Theresa sat on the ground behind the barn and laughed at herself. A mother, choosing among pregnant fourteen-year-olds for her son! And it was inevitable that her boys choose somebody, sooner or later. Already she suspected Carlo was visiting a girl in Wenton. And for Spring, that tender-hearted rescuer of wounded rabbits and broken-winged birds, Julie was probably inevitable. Get used to it, Theresa.

It was full dark when she went back to the house, its candles gleaming through the small windows. Jody met her on the porch. “Where’s Lillie?”

Theresa felt her stomach sink. “Isn’t she here?”

“We thought she was with you.”

“No, I was going to … but I forgot because … she went for a walk, she said. Her Uncle Keith finally died, and she wanted to be alone.”

“Which way?”

“West. But you can’t…” Jody was already gone toward the barn to saddle his horse. A half moon, stars… all her boys could ride at night if they had to. Heart hammering, Theresa went inside.

How long?

They were back in an hour, Lillie seated on the horse, clutching the pommel desperately. Lillie, child of New York subways and a spaceship, had never learned to ride. Jody walked alongside, leading the horse. Theresa couldn’t help her image: Joseph and the pregnant Mary. None of her kids except Carlo would even recognize the icon.

“She’s fine,” Jody called. “But, Mom, we’ve got trouble.” Inside, he told them: a large band of refugees camped by the arroyo a mile to the west. Lillie had seen them before they’d seen her, and had caught the glint of moonlight on guns. She’d been starting back when Jody found her. He’d taken a closer look with night-vision binoculars.

“They have at least one shoulder-mounted missile launcher. Military, looks like. About thirty men and women, no kids that I saw. Military tents. This is no ragtag bunch of migrants, Mom.”

No. Theresa knew what it was. How had they escaped it this long, so many years, with the land growing more arable and desirable and prosperous? Dumb luck, she guessed.

She said quietly, “Lillie, take the other girls into the bedroom. You go, too, Sam and Alex and Rafe.”

“No,” Rafe said.

Theresa looked at him. She remembered him as a skinny, intrusive, intelligent nerd, and he still was. She almost tended to forget that he and Alex (but not Sam, noisy as ever) were around, so completely had they become her sons’ responsibility.

Rafe said, “We’re in this together. You said so over and over, Theresa. Whatever you’re going to do, tell us.”

“All right!” Theresa snapped. Rafe wasn’t the problem, anyway. Scott was.

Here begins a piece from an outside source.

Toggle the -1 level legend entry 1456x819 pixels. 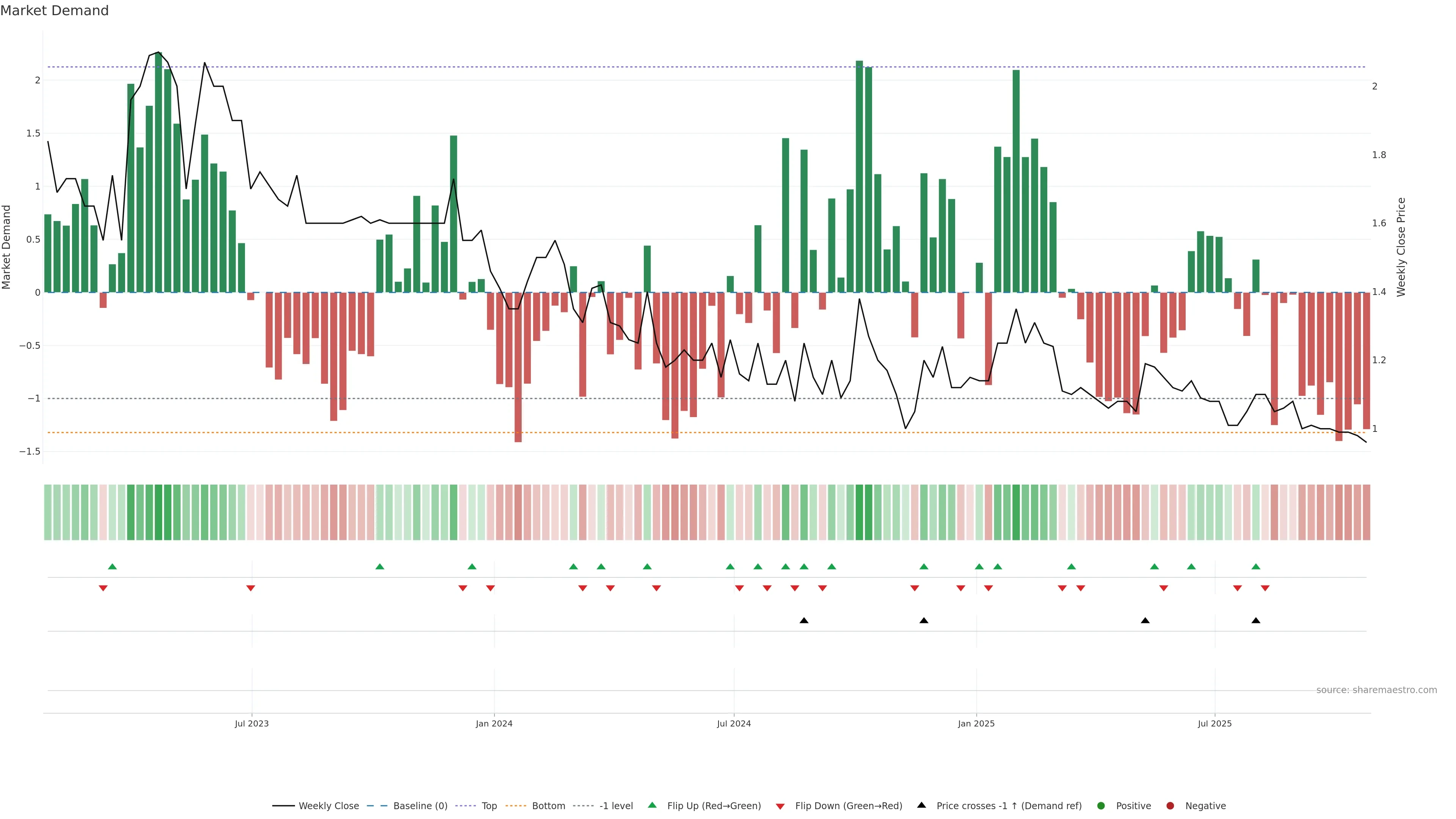(x=616, y=806)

She continued, “We have a few guns and ammunition and five people who can shoot. Nowhere near enough to stand against what Jody and Lillie saw. We’ve known that for a while. But we also have something else, something left over from before you came back, Rafe. A bioweapon.”

Scott jerked in his chair, rose to his feet.

“It’s an engineered virus,” Theresa said steadily. “Ten built-in replications after release before the terminator gene kicks in. Airborne. Lethal within five minutes.”

“Jesus God, Theresa!”

“Scott, don’t lecture me. Just don’t. I knew this day would come eventually, and when I had the chance to buy this stuff left over from the war, I did. I’m not letting all of you die because I’m too squeamish. That would be like being presented with a choice and choosing them to live, not us.”

Her knees trembled. Yes, she’d known this day would come, but she’d dreaded its coming, too. Thirty men and women … who would kill without any trembling. Remember that. At least there were no children with them. She hoped.

Theresa looked at the faces around the room. The rains had tapered off and the solar panels generated every clear day, but she tended to store the power or use it for farm needs. Candlelight flickered shadows around the room so that she saw a cheekbone here, a chin there. But it seemed to Theresa that she could see all their eyes, every pair. Shocked, frightened, impassive, angry.